Two Ticats, two very different perspectives on the U.S. presidential election

Hamilton Tiger-Cats receiver Luke Tasker drove two hours each way to his off-season home to Buffalo on Tuesday to vote in the U.S. presidential election.

He cast his ballot – reluctantly – for eventual winner Donald Trump, who won a stunning victory over Democratic candidate Hilary Clinton.

“Lower taxes, increased national security and military strength are important to me,” said Tasker, who grew up in Buffalo when his father Steve played for the NFL’s Bills. “It was difficult to support Hilary; the controversies surrounding her were really off-putting.

“Trump’s controversies are equally upsetting – I just wish we’d had two upstanding individuals.”

While Tasker was shocked by the results – like pretty much everyone else – Hamilton defensive back Dominique Ellis said Trump’s election just re-affirms what he knew all along.

“It doesn’t surprise me,” said Ellis, who voted for Clinton. “America is racist.”

Ellis grew up in North Carolina and Georgia – both states that went to Trump – and says his all-black high school football team required a police escort when they went to play an all-white school on the other side of town.

“I love that this shows what America truly is.
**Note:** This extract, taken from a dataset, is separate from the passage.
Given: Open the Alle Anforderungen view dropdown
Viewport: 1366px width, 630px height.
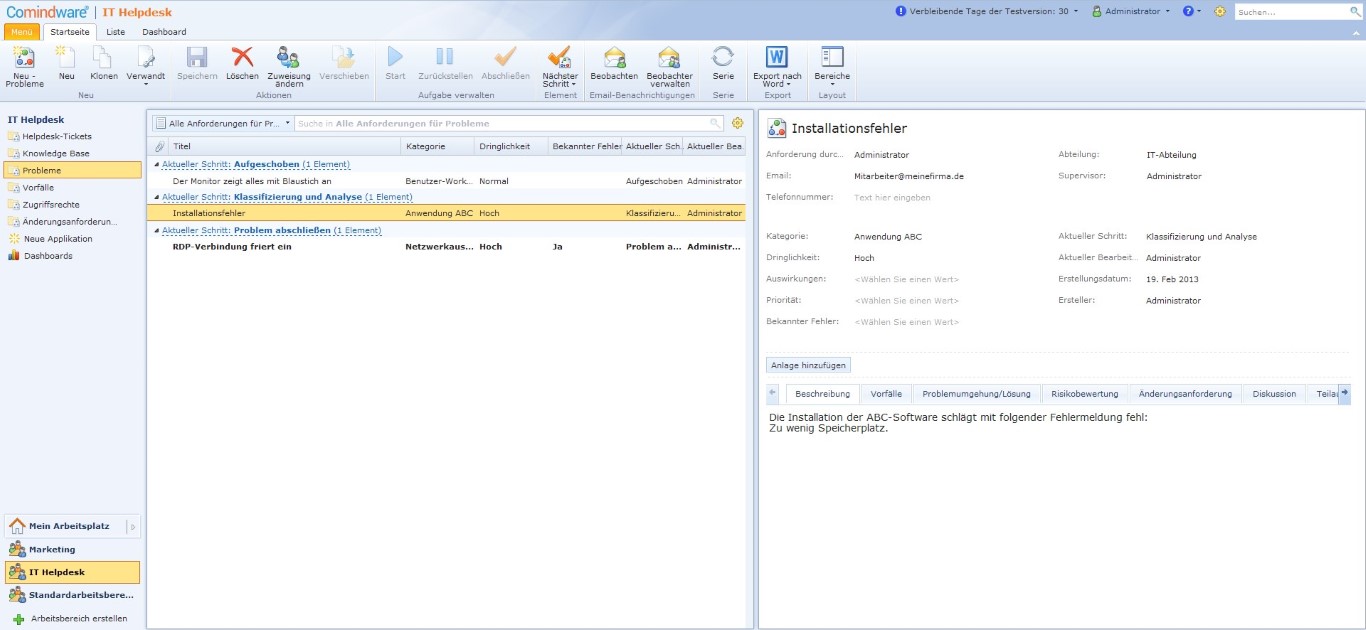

As soon as Trump started saying those racist, ignorant things, you’d think people would be offended,” Ellis said. “But no, that’s how people truly feel. I’ve seen it my whole life. It tells you we haven’t progressed as much as we thought.”

Tasker, who supported a different candidate in the Republican primary, says he believes the poor state of the economy in working class areas of the so-called “rust belt” – places like Michigan, Ohio and Pennsylvania – played a significant role. Those places feel they’ve been left behind by the globalization touted by Clinton.

Upstate New York has struggled with similar issues, Tasker says.

“Growing up in Buffalo, I always had the sense that people felt things used to be better,” he said. “There’s been something of a revival recently but I think people rallied around the idea of a drastic change.”

Ellis and Tasker agreed trust was also an issue. The email scandal that plagued Clinton in the campaign’s waning days was symbolic of a larger concern over her authenticity while Trump – whose relationship with the facts was often farcical – was somehow capable of touching on a larger, more important truth.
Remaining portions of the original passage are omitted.